◆ What to work on ◆
Write out the material word for word, from the line containing "Describe the element at coordinates (1467, 728)" through the line containing "(1988, 184).", with both of those lines included.

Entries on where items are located
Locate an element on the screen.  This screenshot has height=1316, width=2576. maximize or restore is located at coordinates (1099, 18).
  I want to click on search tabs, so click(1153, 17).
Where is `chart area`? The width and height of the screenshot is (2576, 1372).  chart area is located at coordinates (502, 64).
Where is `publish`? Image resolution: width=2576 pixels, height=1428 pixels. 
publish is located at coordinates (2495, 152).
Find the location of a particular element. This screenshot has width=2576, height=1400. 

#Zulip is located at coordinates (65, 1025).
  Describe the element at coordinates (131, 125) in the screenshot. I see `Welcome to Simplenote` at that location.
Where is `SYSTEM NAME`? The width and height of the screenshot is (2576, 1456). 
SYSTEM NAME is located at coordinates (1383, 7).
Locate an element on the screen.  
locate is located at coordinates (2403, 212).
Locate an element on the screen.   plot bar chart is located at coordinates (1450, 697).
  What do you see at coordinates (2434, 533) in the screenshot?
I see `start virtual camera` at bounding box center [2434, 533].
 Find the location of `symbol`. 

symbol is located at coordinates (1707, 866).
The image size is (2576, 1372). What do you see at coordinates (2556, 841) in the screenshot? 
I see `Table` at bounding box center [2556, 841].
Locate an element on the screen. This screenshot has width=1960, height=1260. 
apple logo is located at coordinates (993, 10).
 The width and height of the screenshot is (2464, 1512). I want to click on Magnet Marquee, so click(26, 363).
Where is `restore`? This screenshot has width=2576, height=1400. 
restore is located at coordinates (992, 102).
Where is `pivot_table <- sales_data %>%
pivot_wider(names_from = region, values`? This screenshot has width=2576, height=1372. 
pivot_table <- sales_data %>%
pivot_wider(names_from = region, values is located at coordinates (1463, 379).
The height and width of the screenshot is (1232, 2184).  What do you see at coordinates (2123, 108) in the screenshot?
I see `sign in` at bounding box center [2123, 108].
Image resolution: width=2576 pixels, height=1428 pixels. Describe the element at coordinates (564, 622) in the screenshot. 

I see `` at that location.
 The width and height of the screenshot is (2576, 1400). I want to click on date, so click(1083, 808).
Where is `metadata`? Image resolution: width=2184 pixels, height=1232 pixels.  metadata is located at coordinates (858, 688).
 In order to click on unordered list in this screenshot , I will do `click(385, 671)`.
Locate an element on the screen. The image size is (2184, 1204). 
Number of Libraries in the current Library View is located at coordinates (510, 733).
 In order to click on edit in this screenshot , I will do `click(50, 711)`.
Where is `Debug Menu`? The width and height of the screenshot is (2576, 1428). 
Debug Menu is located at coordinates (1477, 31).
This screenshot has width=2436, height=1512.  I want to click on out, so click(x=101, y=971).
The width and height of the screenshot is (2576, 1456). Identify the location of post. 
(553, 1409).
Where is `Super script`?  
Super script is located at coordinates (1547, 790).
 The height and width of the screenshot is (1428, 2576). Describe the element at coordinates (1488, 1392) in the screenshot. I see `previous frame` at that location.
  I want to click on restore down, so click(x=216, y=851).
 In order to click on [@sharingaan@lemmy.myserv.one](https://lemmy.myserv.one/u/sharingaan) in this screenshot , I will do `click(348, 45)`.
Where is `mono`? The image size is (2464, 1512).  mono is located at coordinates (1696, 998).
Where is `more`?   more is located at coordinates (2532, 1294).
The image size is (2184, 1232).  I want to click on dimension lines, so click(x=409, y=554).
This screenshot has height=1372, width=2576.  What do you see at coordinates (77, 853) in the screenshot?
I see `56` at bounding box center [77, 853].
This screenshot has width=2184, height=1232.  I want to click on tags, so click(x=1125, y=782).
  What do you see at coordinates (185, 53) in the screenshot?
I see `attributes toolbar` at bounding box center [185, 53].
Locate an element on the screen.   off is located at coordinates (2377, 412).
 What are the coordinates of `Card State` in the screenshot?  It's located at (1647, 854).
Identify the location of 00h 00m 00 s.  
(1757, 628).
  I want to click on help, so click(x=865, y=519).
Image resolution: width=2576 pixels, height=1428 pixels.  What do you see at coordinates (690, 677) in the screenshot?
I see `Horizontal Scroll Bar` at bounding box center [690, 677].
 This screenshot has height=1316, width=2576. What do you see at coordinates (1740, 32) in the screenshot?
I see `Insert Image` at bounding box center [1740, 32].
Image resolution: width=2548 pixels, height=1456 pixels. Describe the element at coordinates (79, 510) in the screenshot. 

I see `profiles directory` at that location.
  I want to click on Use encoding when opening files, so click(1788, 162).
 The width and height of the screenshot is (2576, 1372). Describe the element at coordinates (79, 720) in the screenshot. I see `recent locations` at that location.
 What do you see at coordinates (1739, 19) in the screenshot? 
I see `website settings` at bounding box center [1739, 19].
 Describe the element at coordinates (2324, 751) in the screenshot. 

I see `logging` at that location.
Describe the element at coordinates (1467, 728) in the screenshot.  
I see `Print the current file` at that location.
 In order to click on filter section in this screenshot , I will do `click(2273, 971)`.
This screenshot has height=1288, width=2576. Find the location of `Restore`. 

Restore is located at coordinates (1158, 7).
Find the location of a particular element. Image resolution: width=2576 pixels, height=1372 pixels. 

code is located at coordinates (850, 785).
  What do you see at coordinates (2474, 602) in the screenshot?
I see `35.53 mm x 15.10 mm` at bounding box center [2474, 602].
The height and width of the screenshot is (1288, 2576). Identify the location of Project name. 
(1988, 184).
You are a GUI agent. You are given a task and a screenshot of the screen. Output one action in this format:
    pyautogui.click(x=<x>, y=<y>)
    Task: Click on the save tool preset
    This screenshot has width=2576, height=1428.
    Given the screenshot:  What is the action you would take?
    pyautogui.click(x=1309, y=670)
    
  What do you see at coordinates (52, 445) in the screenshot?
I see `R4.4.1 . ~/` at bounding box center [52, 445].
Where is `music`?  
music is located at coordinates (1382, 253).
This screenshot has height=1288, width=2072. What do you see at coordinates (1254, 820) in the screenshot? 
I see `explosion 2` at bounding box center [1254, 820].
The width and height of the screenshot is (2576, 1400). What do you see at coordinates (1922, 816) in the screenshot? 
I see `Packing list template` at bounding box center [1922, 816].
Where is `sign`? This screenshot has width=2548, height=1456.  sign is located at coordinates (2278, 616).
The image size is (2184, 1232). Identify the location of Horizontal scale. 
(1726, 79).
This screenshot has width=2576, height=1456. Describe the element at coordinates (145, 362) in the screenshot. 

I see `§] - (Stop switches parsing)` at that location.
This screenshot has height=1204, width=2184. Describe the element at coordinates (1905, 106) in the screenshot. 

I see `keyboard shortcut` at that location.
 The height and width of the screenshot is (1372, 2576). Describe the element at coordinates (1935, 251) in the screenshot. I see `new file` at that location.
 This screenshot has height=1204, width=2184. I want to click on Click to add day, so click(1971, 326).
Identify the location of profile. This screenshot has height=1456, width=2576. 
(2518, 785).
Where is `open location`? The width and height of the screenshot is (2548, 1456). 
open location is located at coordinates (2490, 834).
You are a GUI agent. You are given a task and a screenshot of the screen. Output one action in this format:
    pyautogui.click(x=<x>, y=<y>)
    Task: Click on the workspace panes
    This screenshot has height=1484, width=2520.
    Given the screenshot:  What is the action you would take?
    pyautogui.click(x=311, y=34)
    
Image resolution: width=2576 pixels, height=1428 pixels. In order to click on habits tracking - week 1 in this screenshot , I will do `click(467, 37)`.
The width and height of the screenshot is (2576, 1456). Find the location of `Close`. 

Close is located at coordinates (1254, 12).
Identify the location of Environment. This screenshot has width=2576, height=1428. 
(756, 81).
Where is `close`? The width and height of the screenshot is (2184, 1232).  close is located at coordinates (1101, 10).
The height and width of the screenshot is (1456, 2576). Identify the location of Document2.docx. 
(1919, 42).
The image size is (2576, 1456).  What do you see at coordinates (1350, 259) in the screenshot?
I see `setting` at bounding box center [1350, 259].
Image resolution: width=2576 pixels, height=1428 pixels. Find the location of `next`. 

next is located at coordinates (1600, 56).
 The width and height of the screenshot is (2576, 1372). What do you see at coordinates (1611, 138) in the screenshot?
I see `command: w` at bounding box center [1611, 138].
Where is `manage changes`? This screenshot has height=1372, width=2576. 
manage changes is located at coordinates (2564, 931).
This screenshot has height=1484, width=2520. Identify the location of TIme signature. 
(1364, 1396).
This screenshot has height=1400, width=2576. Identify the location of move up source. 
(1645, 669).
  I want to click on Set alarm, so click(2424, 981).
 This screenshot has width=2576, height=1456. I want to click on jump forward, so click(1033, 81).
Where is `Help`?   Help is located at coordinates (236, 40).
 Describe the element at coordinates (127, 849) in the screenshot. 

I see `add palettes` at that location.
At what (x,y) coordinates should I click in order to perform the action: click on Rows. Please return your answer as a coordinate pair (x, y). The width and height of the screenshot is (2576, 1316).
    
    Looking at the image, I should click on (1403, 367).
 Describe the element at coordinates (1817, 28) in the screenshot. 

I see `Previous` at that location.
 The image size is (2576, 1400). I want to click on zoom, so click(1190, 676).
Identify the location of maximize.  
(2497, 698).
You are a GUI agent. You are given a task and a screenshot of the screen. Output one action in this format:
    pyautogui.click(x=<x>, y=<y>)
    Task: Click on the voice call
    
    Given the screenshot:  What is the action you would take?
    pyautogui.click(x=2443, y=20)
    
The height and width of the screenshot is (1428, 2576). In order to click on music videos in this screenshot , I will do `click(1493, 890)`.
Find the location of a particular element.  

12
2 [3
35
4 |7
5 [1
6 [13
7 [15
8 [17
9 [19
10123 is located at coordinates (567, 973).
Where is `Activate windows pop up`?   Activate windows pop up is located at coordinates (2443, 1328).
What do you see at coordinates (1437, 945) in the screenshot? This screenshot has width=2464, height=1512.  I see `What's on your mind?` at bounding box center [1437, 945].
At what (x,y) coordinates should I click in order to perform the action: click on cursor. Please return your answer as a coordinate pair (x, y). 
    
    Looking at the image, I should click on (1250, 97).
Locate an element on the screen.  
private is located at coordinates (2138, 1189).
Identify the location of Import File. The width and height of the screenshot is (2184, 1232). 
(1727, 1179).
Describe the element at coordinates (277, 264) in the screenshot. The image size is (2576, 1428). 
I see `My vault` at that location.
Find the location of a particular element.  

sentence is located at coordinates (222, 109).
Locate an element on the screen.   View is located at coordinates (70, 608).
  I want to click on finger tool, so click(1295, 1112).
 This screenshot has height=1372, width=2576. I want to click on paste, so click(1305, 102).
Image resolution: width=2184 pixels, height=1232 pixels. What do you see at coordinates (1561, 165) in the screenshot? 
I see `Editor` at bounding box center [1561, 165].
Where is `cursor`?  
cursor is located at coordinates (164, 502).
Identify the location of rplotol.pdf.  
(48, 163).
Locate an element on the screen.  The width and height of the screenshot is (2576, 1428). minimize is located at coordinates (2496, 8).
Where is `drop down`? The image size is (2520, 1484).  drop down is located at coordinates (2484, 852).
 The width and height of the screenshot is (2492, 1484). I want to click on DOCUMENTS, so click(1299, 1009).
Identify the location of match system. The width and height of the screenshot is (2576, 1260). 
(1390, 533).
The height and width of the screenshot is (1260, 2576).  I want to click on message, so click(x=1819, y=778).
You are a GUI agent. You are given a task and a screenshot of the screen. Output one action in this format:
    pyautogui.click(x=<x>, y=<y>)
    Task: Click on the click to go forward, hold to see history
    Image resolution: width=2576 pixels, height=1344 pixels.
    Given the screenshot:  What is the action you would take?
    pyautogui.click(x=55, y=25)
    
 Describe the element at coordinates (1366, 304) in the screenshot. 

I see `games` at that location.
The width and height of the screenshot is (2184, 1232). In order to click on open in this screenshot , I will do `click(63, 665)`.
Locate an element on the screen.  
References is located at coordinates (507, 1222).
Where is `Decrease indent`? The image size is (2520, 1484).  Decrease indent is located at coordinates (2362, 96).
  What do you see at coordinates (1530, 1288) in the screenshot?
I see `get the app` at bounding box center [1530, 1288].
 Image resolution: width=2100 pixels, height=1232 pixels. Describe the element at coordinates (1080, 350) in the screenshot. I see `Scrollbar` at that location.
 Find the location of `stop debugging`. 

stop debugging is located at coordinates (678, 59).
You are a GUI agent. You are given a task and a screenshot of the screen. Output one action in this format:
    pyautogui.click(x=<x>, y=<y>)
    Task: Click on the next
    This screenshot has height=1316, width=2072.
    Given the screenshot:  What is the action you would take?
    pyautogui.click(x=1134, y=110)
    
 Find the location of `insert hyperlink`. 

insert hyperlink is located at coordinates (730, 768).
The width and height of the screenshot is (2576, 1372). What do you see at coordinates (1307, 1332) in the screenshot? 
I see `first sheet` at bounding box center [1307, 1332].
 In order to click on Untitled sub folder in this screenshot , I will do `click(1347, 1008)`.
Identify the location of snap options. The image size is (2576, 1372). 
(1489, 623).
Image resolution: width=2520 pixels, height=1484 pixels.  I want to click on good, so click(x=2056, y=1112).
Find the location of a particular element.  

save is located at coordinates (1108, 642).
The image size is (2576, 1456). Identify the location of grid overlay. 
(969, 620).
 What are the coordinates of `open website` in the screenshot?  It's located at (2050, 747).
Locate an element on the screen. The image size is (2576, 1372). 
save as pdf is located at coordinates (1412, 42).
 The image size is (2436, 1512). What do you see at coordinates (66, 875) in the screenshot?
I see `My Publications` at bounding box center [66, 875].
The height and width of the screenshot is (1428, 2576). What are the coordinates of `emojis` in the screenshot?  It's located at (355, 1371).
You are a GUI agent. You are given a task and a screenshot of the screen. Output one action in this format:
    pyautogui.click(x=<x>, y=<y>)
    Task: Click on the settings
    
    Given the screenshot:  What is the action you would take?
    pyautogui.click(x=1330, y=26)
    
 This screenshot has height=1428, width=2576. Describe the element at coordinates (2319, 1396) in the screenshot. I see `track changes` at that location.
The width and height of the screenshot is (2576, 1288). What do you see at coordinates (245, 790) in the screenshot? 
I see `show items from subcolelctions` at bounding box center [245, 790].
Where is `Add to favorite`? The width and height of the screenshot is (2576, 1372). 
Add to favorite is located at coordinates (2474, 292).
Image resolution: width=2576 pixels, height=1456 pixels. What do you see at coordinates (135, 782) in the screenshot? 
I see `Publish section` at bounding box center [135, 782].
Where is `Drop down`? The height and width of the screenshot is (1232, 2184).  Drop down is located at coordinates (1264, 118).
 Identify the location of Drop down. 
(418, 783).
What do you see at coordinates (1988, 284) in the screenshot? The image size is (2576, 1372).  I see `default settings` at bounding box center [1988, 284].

◆ Exercise answer ◆
Describe the element at coordinates (1467, 728) in the screenshot.  
I see `Print the current file` at that location.
 In order to click on filter section in this screenshot , I will do `click(2273, 971)`.
This screenshot has height=1288, width=2576. Find the location of `Restore`. 

Restore is located at coordinates (1158, 7).
Find the location of a particular element. Image resolution: width=2576 pixels, height=1372 pixels. 

code is located at coordinates (850, 785).
  What do you see at coordinates (2474, 602) in the screenshot?
I see `35.53 mm x 15.10 mm` at bounding box center [2474, 602].
The height and width of the screenshot is (1288, 2576). Identify the location of Project name. 
(1988, 184).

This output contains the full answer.